Das gleiche Vorgehen wählen Sie nun für den Kreis «wofür sie bezahlt werden». Sammeln sie alles, wofür Sie monetär oder aber auch mit Wertschätzung und Anerkennung bezahlt werden und verorten es in dem dritten Kreis.
Der vierte und letzte Kreis dreht sich dann um die Frage «was die Welt von ihnen braucht» bzw. welchen Beitrag und Mehrwert Sie für die Gesellschaft leisten oder was vielleicht fehlen würde, wenn Sie nicht da wären?
Wenn Sie alle vier Felder für sich erschöpfend beantwortet haben und einige Post-it’s gesammelt haben und diese in den jeweiligen Feldern lokalisiert haben, kommt die schwierigste Übung: Sie schauen jetzt die Schnittmengen an, mit dem Ziel zu einem oder wenigen Begriffen, Aktivitäten oder Eigenschaften zu kommen. Das machen Sie idealerweise immer mit zwei Kreisen und deren Schnittmengen bis Sie alle durchdacht und
Ihre Zettel deutlich reduziert haben. Es kann sein, dass Sie ein paar Durchgänge brauchen und immer wieder ein wenig abstrahieren und überlegen müssen bzw. in sich gehen müssen, was ist wirklich die Essenz aus diesem Kreis.
Den meisten macht diese Übung große Freude und sie werden nicht müde ihr IKIGAI zu suchen und an ihm zu feilen. Dabei lassen Sie bitte vor allem zu viel Leistungsorientierung und Perfektion außen vor. Es kommen nicht selten Begriffe wie Inspiration, Empower others, Care, heilen, die Welt bessermachen, also übergeordnete Meta-Themen auf den Tisch, die vielleicht mit Ihrem aktuellen Job gar nicht soviel zu tun haben. Auf den zweiten Blick(?) meist dann schon mehr.
Wenn Sie in Transition sind oder eine planen, dann ist es perfekt, wenn Sie ihr gefundenes IKIGAI immer im Hinterkopf haben. Sie werden merken, wie es Sie trägt. Selbst wenn Sie einige Anläufe brauchen. Es kann sein, es bleiben ein paar für Sie wichtige Zettel und Sie können sich nicht entscheiden. Dann lassen Sie es ein paar Tage oder Wochen an einem Ort liegen, an dem Sie immer vorbeikommen und schauen drauf, Sie werden merken, irgendwann wissen Sie – «das ist es» – mein IKIGAI. Das IKIGAI kann der Grund sein, warum Ihnen manche Berge niemals «zu hoch» erscheinen und Sie gerne, bereitwillig und ohne Mühe die Extrameile gehen, wo andere staunen, warum Sie das alles auf sich nehmen.

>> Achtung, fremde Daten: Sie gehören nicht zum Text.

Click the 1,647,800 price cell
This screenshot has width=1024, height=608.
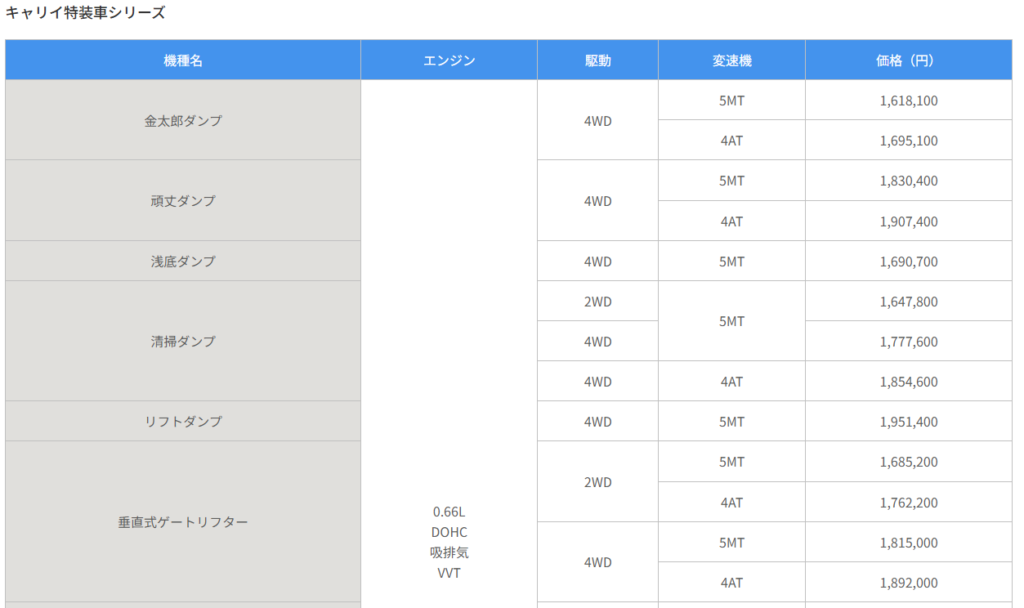[x=908, y=301]
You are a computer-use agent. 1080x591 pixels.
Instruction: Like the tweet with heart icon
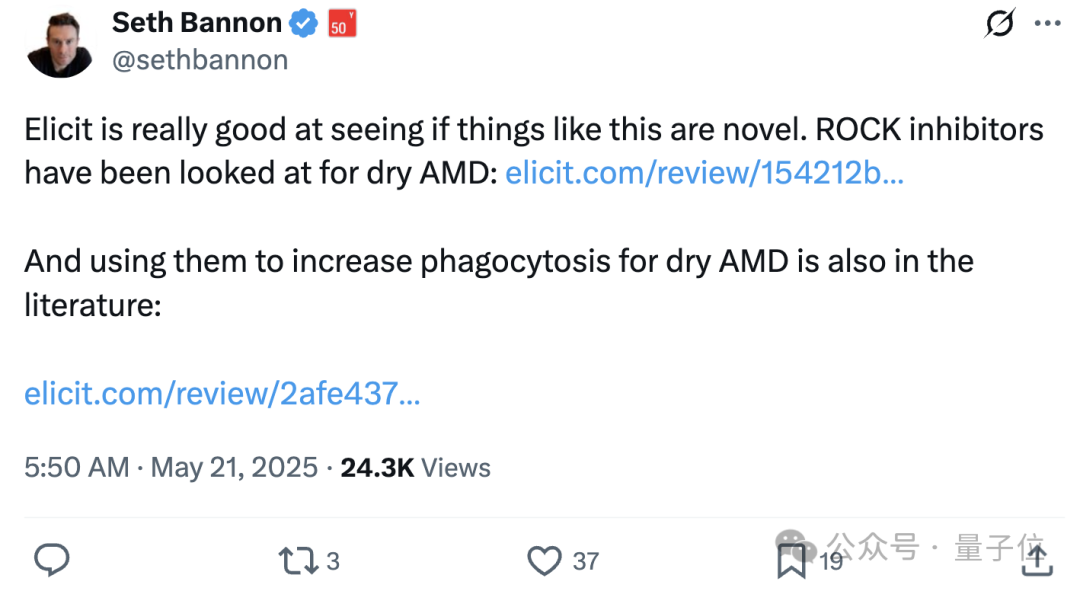point(544,561)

Denn das IKIGAI hat kein festes Ziel. Es ist eine Lebensaufgabe, ein fortlaufender Prozess, bei dem Sie ständig daran arbeiten können, Ihre Leidenschaften und Talente weiterzuentwickeln und in Einklang zu bringen.
Es ist eine philosophische Idee, die Menschen dazu ermutigt, ihr Leben bewusst zu gestalten und nach Bedeutung und Erfüllung zu suchen, und zwar lebenslang und manchmal immer wieder aufs Neue, weshalb es für uns auch eine so gute Übung speziell in Transitions ist.